Por ele, a garota mudou de cidade, de cabelos, de estilo de vida. Fez tudo o que lhe era exigido, mas o casamento parecia fadado ao fracasso. A separação, em 1973, além de servir como o início de uma nova fase de mulher emancipada para Priscilla, só confirmou a decadência física e profissional do ex-marido, que morreria quatro anos mais tarde.
“‘É uma história interessante, porque foi um casal tão mítico, mas não sabemos nada sobre ela. Eu não fazia ideia, por exemplo, de que ela cursava o ensino médio enquanto morava em Graceland, e me pergunto como deve ter sido, já que o ensino médio é desafiador demais mesmo em situações normais. E ter que ficar a noite inteira acordada com Elvis, para suprir as expectativas dele. Não foi pouca coisa, o que ela teve de enfrentar”, diz Coppola, mais tagarela quando o tema é seu novo filme.
A trama se baseia sobretudo na autobiografia “Elvis and Me”, que Priscilla lançou em 1985, mas recebeu constantes atualizações em conversas que a diretora teve com a biografada ao longo de toda a concepção do filme —embora, segundo a cineasta, sem ela nunca se intrometer demais ou ir ao set de filmagem.
“O filme vem todo do livro dela, mas meu trabalho, enquanto diretora, é fazer essa história ser contada passando pelo meu ponto de vista também”, diz Coppola. “Ela foi muito receptiva e me estimulou, sempre respondendo às dúvidas. Conversávamos muito, às vezes só para obter detalhes muito pequenos sobre a vida dela que me ajudassem a criar a história e torná-la algo com o que você pode se conectar.”
Coppola sabe que consegue trabalhar melhor com personagens com os quais se identifica em alguma medida —algo que tem sido uma constante em sua carreira. Desta vez, diz que tentou se pôr ela própria na pele de uma adolescente com uma queda por um astro do rock —o que não deve ter sido tão difícil, já que, na puberdade, Coppola teve uma paixonite por Joe Strummer, vocalista e guitarrista do The Clash.
“Mas também, enquanto mãe, consigo me identificar com os pais dela.

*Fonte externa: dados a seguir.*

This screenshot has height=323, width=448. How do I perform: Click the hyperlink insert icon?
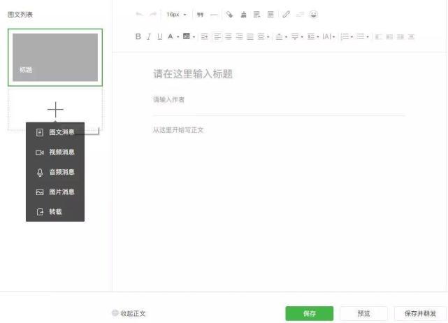click(286, 14)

O que fazer naquela situação? Foi bem interessante poder ver tudo aquilo pelo prisma de outros personagens. E tentei não julgar muito ninguém e exercitar empatia com os esforços pelos quais todos precisaram passar”, diz.
Em Veneza, o longa rendeu o prêmio de melhor atriz para Cailee Spaeny, que tem 26 anos, mas consegue se passar muito bem como uma pré-adolescente nas primeiras cenas. Coppola fazia questão que Priscilla fosse interpretada por uma só atriz, dos 14 aos 29 anos.

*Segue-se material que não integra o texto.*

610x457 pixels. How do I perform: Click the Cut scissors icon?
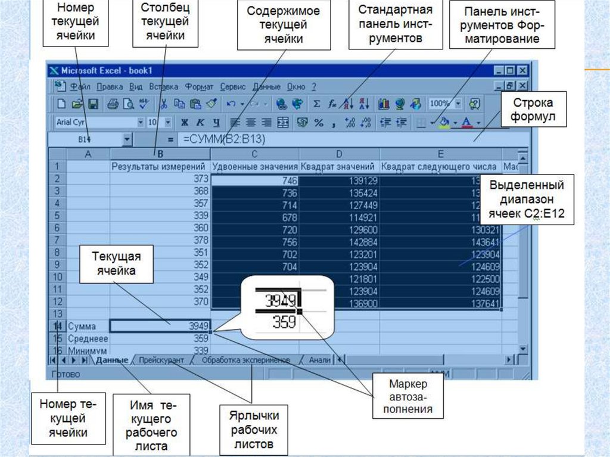click(x=163, y=104)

Encontrar a intérprete ideal foi um desafio. Quando a direção de elenco sugeriu a desconhecida Spaeny, Coppola recorreu à atriz e amiga Kirsten Dunst, que já tinha trabalhado com a jovem, para pedir referências. Recebeu só elogios sobre a garota, e quando a viu pessoalmente, com “essa cara de bebê, que permite que ela pareça ter 15 anos”, sabia que tinha finalmente encontrado sua Priscilla.

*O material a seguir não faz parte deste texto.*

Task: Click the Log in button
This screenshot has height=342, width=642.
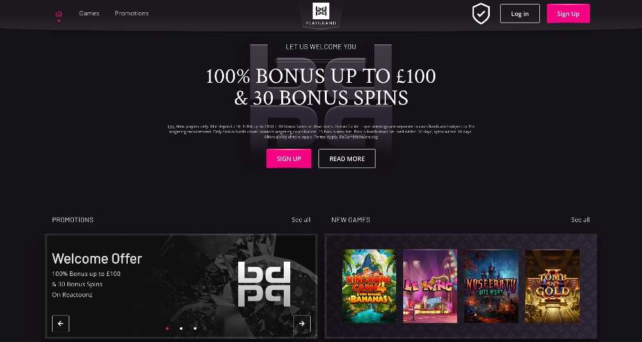Action: [x=520, y=13]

Para o papel de Elvis, a diretora optou por um ator mais badalado —o bonitão Jacob Elordi, da série “Euphoria” e de outro filme de destaque da temporada, “Saltburn”, da diretora Emerald Fennell. Havia, no entanto, um empecilho físico que talvez atrapalhasse a interação entre Spaeny e Elordi. O rapaz tem um tipo físico grandalhão, enquanto ela tem uma estatura mais baixa.
“Fizemos muitos truques. Ela já ganhava altura com os sapatos, mas colocamos caixas enormes sob os pés dela em todas as cenas”, diz a diretora. “Jacob é excepcionalmente alto, então estávamos sempre tentando colocar caixas, para não ficar tão extrema a diferença de altura. Mas espero que [essa diferença] funcione também como algo metafórico.”
O filme tem sido considerado por muitos críticos como uma resposta feminina a “Elvis”, do australiano Baz Luhrmann, lançado um ano antes de “Priscilla”, que retratava o casal centrado quase que por completo na figura do astro do rock.
“Quando estava trabalhando no meu, fiquei sabendo que Baz estava fazendo o filme dele, e pensei que a minha seria uma história muito diferente. É uma espécie de contrapartida”, diz Coppola.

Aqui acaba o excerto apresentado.